Eight players: Adora Nwude (Bullis), Se'Lah Foreman (Wicomico), Jameirah Thompson (Frederick), Claire Bono (Smithsburg), Skyla Mastronardi (Smithsburg), Khloe Ison (St. Frances Academy), Mone't Edwards (St. Frances Academy), and Avery Witter (Mount Airy Christian Academy). Two schools had two nominees each — Smithsburg and St. Frances — which splits their own communities' votes unless supporters coordinate behind one name.
Does having two nominees from the same school hurt both players' chances?
In most cases, yes. Smithsburg had both Claire Bono and Skyla Mastronardi on the February 2 ballot; St. Frances Academy had Khloe Ison and Mone't Edwards. If both schools' supporters divide evenly between their own two nominees, each school's vote share is cut roughly in half against a school with a single nominee whose community votes as a unit. A coordinated school rallies behind one name; a split school helps the rest of the field.
Can private schools like Bullis or St. Frances Academy appear on the same ballot as public schools?
Yes. The SI Maryland girls basketball poll is statewide and unrestricted by MPSSAA classification or public/private status. The February 2 ballot included Bullis (private, WCAC), St. Frances Academy (private, IAAM), and public schools from Wicomico, Frederick, and Washington counties all on the same list. Enrollment and conference affiliation do not gate the ballot.
How are nominees chosen, and can a player be submitted?
SI's Maryland editorial staff build the field from that week's performances. The same team that covers the football and boys basketball polls handles girls basketball; contacting them at si.com/high-school/maryland with a full stat line, school, opponent, and result is the standard way to flag a performance. Submissions that arrive before the editorial window closes — typically by the weekend — have the best shot at inclusion.

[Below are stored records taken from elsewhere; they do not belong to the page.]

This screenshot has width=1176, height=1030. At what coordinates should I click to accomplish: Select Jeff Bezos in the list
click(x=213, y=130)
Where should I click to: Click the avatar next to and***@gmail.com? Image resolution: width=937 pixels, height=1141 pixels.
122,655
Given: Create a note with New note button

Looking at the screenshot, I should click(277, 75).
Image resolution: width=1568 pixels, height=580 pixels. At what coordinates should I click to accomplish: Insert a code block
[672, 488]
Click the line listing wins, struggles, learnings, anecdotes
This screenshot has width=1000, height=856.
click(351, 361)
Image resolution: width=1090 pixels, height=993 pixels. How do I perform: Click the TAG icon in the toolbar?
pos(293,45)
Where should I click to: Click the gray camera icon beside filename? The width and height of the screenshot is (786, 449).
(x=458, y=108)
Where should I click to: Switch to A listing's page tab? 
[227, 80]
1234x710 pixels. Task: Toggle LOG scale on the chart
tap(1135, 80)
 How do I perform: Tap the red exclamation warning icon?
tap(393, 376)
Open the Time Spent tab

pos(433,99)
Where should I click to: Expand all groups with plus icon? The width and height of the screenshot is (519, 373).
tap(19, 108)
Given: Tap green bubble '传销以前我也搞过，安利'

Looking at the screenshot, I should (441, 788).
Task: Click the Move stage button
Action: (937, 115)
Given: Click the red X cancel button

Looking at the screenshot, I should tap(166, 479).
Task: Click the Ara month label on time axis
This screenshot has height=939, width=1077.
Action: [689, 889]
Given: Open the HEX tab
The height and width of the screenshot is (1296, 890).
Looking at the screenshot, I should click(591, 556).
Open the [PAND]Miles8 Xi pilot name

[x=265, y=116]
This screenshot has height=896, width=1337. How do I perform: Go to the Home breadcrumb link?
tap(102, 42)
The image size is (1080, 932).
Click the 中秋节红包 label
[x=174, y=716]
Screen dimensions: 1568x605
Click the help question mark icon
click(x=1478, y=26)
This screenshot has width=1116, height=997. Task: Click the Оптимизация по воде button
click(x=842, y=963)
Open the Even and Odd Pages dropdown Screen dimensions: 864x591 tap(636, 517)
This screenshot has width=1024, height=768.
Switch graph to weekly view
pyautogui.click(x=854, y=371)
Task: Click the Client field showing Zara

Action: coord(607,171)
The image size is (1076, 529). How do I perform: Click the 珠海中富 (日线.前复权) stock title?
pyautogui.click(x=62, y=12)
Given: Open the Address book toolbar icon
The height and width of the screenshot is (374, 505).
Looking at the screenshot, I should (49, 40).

What is the difference between this poll and the Maryland Girls Basketball Player of the Year award?
The Player of the Year is an annual end-of-season award — separate editorial process, different organizers, different criteria. The Player of the Week poll is a weekly fan vote that runs from December through March and is decided entirely by public voting. A player can win multiple weekly polls during the season without any connection to the annual award process.

Last reviewed June 2026. Contest dates, rules and vote caps change each season — always confirm the current rules on the official contest page before you vote.